Reproduce, word for word, the stretch of the K3s disk-pressure post from "Looking into the" through "the pod eviction.".

> Excerpted text:
================================

I have a lightweight Kubernetes cluster deployed with Rancher's K3s.
Most of the time pods runs fine in it, however I noticed that from time to time it runs into NodeDiskPressure, which causes existing Pods to be evicted.
Looking into the available disk in the host, I found out that higher cluster loads which precede this issue coincide with high amount of usage in containerd runtime storage. In normal scenarios the amount of used space for these volumes is 70%, but they go up to +90%, which might be causing the pod eviction.

================================

> Provided data:
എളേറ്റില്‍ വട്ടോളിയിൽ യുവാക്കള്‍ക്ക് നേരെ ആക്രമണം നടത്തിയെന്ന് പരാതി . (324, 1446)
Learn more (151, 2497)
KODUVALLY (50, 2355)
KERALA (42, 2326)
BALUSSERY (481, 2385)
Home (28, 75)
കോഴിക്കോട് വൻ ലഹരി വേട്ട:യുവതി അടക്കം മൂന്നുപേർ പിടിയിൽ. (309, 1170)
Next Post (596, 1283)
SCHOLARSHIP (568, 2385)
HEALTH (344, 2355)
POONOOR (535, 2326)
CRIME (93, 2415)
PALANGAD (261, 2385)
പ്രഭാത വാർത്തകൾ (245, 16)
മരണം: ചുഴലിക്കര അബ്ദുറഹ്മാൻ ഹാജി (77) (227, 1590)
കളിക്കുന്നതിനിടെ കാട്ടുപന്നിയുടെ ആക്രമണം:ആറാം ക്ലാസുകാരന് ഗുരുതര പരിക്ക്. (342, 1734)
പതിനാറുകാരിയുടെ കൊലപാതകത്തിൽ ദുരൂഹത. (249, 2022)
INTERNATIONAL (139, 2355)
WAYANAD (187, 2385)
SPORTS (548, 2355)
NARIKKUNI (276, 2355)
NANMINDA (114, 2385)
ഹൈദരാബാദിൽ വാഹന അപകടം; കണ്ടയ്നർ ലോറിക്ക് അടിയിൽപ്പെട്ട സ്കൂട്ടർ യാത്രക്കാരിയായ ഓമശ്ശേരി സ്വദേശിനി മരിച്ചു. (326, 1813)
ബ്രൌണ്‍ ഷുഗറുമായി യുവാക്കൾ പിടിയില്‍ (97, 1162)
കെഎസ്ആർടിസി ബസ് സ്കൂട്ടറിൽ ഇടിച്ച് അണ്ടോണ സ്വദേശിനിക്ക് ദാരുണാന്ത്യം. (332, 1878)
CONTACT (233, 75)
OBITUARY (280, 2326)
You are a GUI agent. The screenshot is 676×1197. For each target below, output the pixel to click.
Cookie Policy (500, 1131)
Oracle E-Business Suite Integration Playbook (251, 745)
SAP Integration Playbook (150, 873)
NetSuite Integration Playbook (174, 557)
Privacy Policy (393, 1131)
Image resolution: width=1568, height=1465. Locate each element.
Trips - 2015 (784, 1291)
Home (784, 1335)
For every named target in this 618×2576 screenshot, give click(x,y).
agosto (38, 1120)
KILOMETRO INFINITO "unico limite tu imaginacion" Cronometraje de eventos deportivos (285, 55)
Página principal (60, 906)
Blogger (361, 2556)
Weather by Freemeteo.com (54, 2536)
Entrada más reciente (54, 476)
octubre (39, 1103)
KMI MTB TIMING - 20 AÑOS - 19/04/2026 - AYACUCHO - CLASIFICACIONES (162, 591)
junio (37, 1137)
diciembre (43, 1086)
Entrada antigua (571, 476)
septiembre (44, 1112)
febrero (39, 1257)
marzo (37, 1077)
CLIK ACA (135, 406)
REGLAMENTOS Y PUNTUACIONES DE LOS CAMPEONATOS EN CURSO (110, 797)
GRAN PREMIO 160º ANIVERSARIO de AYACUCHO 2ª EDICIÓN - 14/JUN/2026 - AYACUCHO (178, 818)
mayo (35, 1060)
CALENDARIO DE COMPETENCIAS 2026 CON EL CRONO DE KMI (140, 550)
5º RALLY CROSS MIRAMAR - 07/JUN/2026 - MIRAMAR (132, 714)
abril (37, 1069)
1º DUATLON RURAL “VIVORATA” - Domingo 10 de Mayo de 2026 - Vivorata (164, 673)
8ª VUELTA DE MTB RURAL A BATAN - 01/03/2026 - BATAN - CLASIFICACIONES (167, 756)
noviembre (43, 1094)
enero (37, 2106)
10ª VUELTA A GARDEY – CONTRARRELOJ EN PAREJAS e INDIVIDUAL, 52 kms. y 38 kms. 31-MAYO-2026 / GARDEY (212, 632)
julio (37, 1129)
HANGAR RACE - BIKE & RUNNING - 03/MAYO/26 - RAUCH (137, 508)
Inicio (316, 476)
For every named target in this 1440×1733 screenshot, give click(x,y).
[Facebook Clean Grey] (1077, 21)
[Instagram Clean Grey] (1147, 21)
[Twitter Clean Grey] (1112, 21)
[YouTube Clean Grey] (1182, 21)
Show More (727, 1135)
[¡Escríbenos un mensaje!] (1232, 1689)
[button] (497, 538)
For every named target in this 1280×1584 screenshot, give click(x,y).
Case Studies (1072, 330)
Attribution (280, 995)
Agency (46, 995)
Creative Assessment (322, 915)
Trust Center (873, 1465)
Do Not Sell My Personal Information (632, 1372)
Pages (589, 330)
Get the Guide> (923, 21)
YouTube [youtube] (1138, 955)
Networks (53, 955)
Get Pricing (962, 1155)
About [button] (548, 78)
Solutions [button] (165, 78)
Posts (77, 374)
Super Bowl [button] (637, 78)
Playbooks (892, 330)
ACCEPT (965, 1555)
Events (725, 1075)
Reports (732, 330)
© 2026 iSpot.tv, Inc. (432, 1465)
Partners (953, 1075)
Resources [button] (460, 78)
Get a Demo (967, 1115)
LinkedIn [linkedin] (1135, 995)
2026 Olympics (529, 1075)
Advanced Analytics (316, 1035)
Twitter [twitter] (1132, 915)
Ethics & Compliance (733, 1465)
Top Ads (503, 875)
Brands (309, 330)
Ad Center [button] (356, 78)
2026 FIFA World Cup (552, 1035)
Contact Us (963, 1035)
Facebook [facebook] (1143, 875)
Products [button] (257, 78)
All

================================

> Result of this exercise:
Looking into the available disk in the host, I found out that higher cluster loads which precede this issue coincide with high amount of usage in containerd runtime storage. In normal scenarios the amount of used space for these volumes is 70%, but they go up to +90%, which might be causing the pod eviction.